Não havia um único plantonista na UTI do hospital (particular, pago por um plano de saúde que vinha recusando-se repetidamente a cobrir a cirurgia), naquele momento. Era madrugada. A administração do hospital dizia o tempo todo que um médico viria vê-lo - na manhã seguinte.

Às vezes eu tenho a impressão de que a saúde, pública ou privada, no Brasil ou em outros países, está doente. Doente de interesses pessoais.

25 de outubro de 2009

La Kinski!






























Vi esse retrato dela hoje, da época em que ela fez Tess, em 79, com o recém-frequentador da cela, Polanski.

Lindona, não era?

24 de outubro de 2009

Rendição

Esta semana, enquanto conversava com colegas meus, voltamos a um tema que já foi discutido em outra postagem (não me lembro exatamente onde, mas estou com preguiça de procurar). Trata-se de saber até onde se está disposto a ceder ao encontrarmos alguém de quem realmente gostamos. A princípio, não existem grandes dificuldades lógicas sobre o assunto: a partir do momento em que impomos condições pra gostar de alguém e sofrer todas as implicações decorrentes dessa decisão, é porque não estamos dispostos a gostar dessa pessoa, e o melhor a fazer é seguir em frente. Fim de papo.

Realmente gostar de alguém, no entanto, significa justamente fazer o contrário: você se entrega, se doa, se rende. Abre mão de uma série de coisas, muitas vezes superando o limite do razoável. Obviamente existe uma diferença entre o altruísmo e a negação destrutiva do ser, o que demanda um mínimo de racionalidade. Mas isto depende de cada um. O que me fez lembrar de uma certa historinha, que merece ter o seu devido balanço e exposição pública (com o devido resguardo dos envolvidos, à exceção de minha pessoa).

J. foi extremamente importante pra mim no primeiro semestre deste ano. Era como um sonho tornando-se realidade, ou, acredito eu, um sonho tornando-se realidade em sentido estrito. Talvez fosse algo análogo ao que muitos rastafáris sentiram ao ver Haile Selassie I, último imperador etíope, ao desembarcar no aeroporto de Kingston, na Jamaica, nos anos 60. Esse sentimento só cresceu ao perceber que, em certa medida, J. me correspondia.

Em pouco tempo, eu já havia modificado muitos de meus planos para que, futuramente, eu pudesse ficar o máximo possível com J. Dentro em pouco, ela, sem apontar-me uma única arma ou realizar qualquer tipo de coação, já havia me rendido. Doce rendição, diga-se de passagem.

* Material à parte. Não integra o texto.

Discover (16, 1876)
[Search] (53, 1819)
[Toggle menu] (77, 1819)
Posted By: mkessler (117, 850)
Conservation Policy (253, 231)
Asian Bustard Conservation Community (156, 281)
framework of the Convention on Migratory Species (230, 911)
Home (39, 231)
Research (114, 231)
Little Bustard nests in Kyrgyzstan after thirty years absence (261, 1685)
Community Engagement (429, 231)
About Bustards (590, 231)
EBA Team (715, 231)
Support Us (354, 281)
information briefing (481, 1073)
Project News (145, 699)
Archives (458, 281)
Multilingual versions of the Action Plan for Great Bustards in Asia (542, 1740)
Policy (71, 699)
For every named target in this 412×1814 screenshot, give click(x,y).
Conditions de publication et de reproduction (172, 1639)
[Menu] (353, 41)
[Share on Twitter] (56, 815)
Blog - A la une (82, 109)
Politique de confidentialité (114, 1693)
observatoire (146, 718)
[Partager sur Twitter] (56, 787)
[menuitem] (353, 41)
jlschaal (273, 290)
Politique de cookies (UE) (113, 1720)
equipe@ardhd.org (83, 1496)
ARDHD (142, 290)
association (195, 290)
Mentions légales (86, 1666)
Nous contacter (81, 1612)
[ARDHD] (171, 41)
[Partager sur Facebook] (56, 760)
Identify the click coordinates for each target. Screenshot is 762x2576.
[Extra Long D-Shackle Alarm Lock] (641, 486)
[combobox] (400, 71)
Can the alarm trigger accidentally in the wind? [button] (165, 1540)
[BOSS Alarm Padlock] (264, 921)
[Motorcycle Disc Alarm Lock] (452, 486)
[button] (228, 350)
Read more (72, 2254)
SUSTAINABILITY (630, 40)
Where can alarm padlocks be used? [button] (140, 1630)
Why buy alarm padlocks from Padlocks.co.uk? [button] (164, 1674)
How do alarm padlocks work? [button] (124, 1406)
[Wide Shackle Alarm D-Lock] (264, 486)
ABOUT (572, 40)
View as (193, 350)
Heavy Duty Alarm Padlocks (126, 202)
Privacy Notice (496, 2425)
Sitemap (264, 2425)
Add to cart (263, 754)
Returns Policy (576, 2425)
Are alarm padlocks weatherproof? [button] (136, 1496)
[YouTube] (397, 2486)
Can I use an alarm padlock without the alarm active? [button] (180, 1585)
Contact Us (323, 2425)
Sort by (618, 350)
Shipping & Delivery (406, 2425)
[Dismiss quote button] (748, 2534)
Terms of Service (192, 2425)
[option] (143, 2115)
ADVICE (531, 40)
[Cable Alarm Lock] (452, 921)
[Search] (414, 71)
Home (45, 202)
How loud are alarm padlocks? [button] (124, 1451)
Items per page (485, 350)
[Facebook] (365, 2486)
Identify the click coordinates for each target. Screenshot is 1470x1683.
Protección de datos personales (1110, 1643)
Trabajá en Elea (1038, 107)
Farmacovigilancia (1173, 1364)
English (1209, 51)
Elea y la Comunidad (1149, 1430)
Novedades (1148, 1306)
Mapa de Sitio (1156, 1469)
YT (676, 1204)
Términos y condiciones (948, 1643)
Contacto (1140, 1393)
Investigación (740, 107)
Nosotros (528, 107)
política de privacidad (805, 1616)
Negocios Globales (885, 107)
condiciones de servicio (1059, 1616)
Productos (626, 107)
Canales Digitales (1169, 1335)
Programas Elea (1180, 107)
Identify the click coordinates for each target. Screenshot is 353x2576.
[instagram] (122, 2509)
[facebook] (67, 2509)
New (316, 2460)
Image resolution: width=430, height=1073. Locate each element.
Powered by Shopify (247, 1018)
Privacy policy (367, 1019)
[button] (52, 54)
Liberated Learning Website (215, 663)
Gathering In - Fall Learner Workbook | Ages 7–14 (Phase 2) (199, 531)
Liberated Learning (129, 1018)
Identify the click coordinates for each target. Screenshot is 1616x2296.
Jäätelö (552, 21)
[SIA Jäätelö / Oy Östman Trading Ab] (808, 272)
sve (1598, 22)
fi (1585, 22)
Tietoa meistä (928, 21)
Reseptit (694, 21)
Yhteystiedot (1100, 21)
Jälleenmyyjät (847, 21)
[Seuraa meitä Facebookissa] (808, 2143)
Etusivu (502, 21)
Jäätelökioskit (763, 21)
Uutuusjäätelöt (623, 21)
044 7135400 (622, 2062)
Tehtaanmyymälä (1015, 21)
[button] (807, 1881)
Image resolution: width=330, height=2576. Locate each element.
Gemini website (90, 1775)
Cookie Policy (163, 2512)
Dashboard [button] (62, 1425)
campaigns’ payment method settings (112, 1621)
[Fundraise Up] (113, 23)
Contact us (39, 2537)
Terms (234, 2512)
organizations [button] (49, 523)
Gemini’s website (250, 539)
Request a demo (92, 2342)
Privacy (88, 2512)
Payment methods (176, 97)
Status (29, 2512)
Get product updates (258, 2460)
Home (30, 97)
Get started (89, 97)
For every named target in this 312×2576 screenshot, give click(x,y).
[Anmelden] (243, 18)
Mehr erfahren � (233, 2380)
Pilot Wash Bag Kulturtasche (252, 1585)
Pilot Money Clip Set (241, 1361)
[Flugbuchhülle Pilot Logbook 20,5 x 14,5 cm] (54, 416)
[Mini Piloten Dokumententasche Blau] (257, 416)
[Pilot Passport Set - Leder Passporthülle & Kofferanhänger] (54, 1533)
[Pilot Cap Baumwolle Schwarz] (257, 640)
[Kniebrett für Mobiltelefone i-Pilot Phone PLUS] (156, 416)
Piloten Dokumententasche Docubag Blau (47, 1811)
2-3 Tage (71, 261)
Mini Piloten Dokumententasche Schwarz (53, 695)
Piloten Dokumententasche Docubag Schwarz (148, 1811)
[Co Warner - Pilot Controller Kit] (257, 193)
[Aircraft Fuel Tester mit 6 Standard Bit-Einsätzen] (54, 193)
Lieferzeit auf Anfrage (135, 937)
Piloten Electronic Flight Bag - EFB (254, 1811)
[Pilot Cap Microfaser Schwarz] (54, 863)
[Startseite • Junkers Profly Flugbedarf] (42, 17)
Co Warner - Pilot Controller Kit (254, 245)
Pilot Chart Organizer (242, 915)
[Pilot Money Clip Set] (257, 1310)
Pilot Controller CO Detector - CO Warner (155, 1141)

Só que, enquanto da minha janela era possível divisar mandacarus, catingueiras e barrigudas, da janela de J. era possível ver araucárias. Até existia a possibilidade de nos encontrarmos, mas ela não se concretizou a tempo, de forma que eu pudesse fazer a diferença. Não houve outra saída para mim e ela, senão seguir caminhos diferentes. Não posso dizer com segurança no que diz respeito a ela, mas de minha parte, foi a contragosto.

De toda forma, tive uma experiência concreta de rendição, e minha opinião é de que ela foi extremamente construtiva. Uma pena que, mais uma vez, a distância me separou de gente pela qual valia a pena abandonar a individualidade.